Las alternancias de guerra y paz con los musulmanes andalusíes ampliaron los contactos. En el solar hispano, la casa era un mundo árabe, en su vocabulario, desde el zaguán a la azotea, pasando por las alcobas, tabiques, alféizares y ajimeces, las alfombras, alcatifas, almohadas que la adornaban o los albañiles que la construían. Pero el jardín era una palabra francesa, como el fraile o la monja del monasterio vecino, o el nombre de los habitantes del sur de los Pirineos, español, que no se aplicó en principio a los castellanos, sino a los aragoneses y catalanes. Y, aunque la Academia lo da como de origen incierto, es posible que el nombre de un postre tan español como el turrón sea un catalanismo, porque el dulce que correspondía a esa factura se designaba en el castellano medieval mediante el arabismo alajú. Una nota para los defensores de las esencias eternas: el nombre de la flor española por antonomasia, el clavel, es un catalanismo. También lo son cantimplora, capicúa y convite, sin salir de la letra c, como también lo es el nombre de las antiguas pesetas. El catalán, además, sirvió también de paso para la llegada de provenzalismos (como burdel), más próximos, o italianismos (artesano, balance, escandallo, esquife, faena, forajido, lustre, motejar, como nos enseñó Germán Colón).

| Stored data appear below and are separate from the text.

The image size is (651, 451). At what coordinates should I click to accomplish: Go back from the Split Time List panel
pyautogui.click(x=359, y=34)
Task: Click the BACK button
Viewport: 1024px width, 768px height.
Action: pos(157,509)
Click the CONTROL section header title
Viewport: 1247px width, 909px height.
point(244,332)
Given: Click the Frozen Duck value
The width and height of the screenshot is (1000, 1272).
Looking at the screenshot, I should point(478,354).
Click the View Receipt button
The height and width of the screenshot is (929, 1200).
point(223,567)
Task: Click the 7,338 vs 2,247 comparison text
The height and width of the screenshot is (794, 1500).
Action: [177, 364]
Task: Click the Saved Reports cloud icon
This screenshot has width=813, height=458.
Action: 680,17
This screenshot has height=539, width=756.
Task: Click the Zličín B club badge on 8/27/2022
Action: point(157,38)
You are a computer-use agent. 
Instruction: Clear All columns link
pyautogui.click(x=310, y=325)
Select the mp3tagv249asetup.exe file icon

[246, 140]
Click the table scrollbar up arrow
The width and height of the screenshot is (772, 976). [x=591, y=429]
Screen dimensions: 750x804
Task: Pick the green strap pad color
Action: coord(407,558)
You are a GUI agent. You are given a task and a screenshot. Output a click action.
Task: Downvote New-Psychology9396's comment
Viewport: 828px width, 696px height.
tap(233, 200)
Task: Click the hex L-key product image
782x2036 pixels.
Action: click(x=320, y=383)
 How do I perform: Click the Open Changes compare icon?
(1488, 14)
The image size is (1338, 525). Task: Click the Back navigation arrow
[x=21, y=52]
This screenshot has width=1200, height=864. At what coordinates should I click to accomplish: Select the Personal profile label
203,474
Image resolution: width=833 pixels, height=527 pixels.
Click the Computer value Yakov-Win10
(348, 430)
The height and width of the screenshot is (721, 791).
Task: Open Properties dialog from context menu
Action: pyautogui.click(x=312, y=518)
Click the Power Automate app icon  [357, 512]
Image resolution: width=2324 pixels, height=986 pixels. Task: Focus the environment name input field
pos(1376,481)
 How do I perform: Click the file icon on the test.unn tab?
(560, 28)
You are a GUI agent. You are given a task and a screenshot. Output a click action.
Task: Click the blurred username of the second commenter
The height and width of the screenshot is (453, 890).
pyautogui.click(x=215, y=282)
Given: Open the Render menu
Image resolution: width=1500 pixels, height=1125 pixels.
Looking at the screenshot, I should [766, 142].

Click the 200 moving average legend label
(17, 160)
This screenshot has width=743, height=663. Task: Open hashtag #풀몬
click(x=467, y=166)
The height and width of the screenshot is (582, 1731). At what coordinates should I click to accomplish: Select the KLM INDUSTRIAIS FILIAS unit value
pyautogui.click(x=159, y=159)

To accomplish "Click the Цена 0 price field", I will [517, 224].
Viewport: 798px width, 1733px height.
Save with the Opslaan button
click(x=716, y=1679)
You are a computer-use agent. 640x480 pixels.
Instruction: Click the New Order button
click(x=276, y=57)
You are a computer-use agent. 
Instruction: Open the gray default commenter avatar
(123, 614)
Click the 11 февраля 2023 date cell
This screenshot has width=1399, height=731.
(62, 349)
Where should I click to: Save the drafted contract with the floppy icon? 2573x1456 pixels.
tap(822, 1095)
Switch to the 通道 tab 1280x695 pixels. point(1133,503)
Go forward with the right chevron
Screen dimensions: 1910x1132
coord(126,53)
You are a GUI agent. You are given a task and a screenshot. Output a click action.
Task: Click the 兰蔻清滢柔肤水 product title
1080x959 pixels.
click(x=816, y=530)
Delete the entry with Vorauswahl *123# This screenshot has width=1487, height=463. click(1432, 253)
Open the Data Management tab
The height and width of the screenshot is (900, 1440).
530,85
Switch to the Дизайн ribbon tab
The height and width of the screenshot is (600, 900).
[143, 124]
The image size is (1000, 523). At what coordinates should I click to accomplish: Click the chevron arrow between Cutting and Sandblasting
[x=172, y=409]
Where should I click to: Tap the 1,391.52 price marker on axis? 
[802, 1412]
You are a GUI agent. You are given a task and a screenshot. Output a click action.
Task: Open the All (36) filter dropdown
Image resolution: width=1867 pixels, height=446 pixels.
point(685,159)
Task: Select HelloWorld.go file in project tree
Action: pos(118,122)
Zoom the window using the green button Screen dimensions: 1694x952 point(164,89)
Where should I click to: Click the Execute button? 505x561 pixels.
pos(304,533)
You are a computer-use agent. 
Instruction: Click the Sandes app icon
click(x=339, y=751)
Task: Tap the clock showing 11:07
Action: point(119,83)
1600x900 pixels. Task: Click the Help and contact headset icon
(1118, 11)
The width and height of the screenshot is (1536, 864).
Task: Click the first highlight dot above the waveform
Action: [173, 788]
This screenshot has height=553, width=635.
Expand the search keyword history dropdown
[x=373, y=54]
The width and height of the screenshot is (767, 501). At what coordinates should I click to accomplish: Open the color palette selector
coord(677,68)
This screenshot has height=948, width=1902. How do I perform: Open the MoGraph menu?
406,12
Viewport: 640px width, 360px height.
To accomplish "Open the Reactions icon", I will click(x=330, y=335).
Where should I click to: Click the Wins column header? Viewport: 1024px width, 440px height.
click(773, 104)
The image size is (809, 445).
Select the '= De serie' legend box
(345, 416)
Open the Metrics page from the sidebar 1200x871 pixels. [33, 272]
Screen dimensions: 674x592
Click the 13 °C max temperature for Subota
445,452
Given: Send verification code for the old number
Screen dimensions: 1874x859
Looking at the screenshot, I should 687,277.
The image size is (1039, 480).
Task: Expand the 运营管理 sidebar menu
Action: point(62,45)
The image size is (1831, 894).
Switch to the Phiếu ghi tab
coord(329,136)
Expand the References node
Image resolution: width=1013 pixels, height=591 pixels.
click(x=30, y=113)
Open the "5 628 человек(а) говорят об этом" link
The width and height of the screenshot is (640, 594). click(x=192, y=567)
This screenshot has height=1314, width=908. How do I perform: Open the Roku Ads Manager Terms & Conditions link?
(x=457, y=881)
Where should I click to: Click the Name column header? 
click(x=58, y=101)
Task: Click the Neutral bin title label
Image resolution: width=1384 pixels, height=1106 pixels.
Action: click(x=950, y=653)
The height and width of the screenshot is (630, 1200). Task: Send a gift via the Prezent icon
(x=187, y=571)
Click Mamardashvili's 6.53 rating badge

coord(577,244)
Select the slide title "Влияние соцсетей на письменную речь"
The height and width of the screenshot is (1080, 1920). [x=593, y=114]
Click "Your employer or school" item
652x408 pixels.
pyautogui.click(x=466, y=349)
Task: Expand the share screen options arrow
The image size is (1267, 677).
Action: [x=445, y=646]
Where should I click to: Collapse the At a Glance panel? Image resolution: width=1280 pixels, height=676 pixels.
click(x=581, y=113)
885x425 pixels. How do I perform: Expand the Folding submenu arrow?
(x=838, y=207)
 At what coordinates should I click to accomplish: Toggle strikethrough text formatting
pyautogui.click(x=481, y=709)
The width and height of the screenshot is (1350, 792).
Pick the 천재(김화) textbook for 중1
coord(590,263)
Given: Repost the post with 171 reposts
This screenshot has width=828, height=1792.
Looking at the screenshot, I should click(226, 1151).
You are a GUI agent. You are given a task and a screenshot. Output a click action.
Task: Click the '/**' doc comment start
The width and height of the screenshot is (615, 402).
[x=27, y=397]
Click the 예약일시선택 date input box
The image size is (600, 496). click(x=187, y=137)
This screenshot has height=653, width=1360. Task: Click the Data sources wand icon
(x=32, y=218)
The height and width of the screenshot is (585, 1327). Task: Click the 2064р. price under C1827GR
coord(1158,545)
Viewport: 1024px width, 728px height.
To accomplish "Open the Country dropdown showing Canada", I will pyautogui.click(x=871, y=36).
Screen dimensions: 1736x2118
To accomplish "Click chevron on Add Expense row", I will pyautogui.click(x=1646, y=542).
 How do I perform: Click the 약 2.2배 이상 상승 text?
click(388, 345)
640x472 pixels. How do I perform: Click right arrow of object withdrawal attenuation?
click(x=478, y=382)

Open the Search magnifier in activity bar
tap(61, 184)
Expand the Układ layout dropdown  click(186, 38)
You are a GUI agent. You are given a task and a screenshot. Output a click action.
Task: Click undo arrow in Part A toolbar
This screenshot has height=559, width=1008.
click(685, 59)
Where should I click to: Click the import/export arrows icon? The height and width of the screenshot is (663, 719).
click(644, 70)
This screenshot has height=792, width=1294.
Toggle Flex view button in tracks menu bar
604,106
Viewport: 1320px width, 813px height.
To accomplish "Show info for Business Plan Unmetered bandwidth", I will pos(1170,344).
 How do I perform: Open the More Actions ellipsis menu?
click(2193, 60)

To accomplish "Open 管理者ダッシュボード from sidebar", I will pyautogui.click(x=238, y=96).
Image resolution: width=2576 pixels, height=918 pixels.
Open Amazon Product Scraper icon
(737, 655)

El Camino de Santiago y la facilidad de comunicación causaron que muchos peregrinos no regresaran a sus lugares de origen. Algunos de ellos eran personas cultas que siguieron en Castilla como notarios o escribanos. Introdujeron sus rasgos franceses o provenzales en textos jurídicos, como el Fuero de Avilés o literarios, como el Auto de los Reyes Magos. A partir del siglo XI la influencia francesa fue mucho más clara. Se puede ver su influencia en dos aspectos relevantes. Por un lado en el cambio de rito de la iglesia católica, que abandonó el rito visigodo o mozárabe . Por otro, en el cambio de letra de los escritos. La escritura visigótica fue sustituida por la carolina. A medio plazo, eso causó que muchos manuscritos se fueran perdiendo. Ramón Menéndez Pidal y Rafael Lapesa apuntaron a influencia francesa, concomitante con una tendencia interna, en la pérdida de la vocal final o apócope. La apócope se extendió entre los siglos XII y XIV. Influyó en alteraciones del sistema pronominal átono, como el leísmo, pues lo, acusativo, y le, dativo, confluyeron en -l: dixol era tanto díjolo ‘lo dijo’ como díjole, ‘le dijo’.